Give us an example of an enterprise meeting a digital transformation goal through your product?
A very large organization with a huge security operations center had a sizable array of tools that they used daily 24/7 to conduct detection and response, but they were spending too much time on manual tasks. They started a POC with SecBI analyzing one type of data source, and within a few months they had assigned one of their security analysts to work with SecBI on adding additional machine learning capabilities because they saw the value so clearly.
What present or upcoming technologies you think have the maximum potential to accelerate enterprise digital transformation?
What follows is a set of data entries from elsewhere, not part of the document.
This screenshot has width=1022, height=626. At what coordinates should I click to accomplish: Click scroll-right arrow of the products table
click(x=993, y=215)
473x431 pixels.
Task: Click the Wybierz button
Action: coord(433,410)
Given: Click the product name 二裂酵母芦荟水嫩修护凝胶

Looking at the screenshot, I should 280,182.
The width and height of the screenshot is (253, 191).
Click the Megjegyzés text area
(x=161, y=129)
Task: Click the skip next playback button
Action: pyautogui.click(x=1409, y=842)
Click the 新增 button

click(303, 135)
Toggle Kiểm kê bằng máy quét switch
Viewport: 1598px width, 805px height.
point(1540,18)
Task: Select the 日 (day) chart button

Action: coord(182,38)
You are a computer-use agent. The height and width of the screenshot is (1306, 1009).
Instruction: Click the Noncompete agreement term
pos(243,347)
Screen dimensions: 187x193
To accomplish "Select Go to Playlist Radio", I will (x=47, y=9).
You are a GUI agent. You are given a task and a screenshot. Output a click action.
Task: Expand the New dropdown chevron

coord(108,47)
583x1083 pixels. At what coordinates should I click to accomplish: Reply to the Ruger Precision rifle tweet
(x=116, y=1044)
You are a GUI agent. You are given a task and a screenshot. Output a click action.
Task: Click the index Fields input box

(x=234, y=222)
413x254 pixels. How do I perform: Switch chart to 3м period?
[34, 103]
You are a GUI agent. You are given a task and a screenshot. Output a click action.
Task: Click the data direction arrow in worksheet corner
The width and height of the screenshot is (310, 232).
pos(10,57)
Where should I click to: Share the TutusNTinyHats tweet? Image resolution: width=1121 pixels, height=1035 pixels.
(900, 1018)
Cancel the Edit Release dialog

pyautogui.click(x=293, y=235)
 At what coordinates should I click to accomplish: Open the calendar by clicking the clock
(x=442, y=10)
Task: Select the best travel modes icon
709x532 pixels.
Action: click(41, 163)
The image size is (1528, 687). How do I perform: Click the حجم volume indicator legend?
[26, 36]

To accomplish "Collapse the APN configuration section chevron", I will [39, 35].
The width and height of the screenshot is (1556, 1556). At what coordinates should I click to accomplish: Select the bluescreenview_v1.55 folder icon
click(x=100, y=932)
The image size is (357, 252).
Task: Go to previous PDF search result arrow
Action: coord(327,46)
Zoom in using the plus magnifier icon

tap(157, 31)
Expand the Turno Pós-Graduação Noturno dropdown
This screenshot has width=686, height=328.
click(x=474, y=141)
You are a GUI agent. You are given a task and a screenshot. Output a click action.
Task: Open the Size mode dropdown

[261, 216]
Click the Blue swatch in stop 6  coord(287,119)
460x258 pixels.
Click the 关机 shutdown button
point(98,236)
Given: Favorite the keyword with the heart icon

1) Most corporate services will be in the cloud. Organizations will use more and more solutions from the outside; there will be a ton of cloud services, from HR to finance to marketing and everything in between, and this will add extreme complexity and lack of visibility. Companies will need some way to monitor all of this and keep tabs on who is accessing what, what they are doing, etc.
2) The number of devices will increase too. People will work from their laptops, mobile devices and tablets from home, the office and the road, and this is going to make visibility difficult as well.
3) The devices and services will be connected in many different ways. The lack of visibility and explosion of complexity created by these relationship connections will force organizations to adopt machine learning to deal with all the aspects of not only cybersecurity, but authentication, authorization, management, spending, and more.
What’s your go to resource – websites, newsletters, any other – that you use to stay in touch with the explosive changes happening in the digital space?
People. They are the best resource. Customers and security analysts working in the field are the absolute best resource for information about what is happening, why its happening, and what the problems are.
Read a good book lately on digital transformation that you’d like to recommend to us?
“The Phoenix Project: A Novel About IT, DevOps, and Helping Your Business Win” by Gene Kim, Kevin Behr and George Spafford is an entertaining book on the problems of operations in the digital world. It’s worthwhile to read.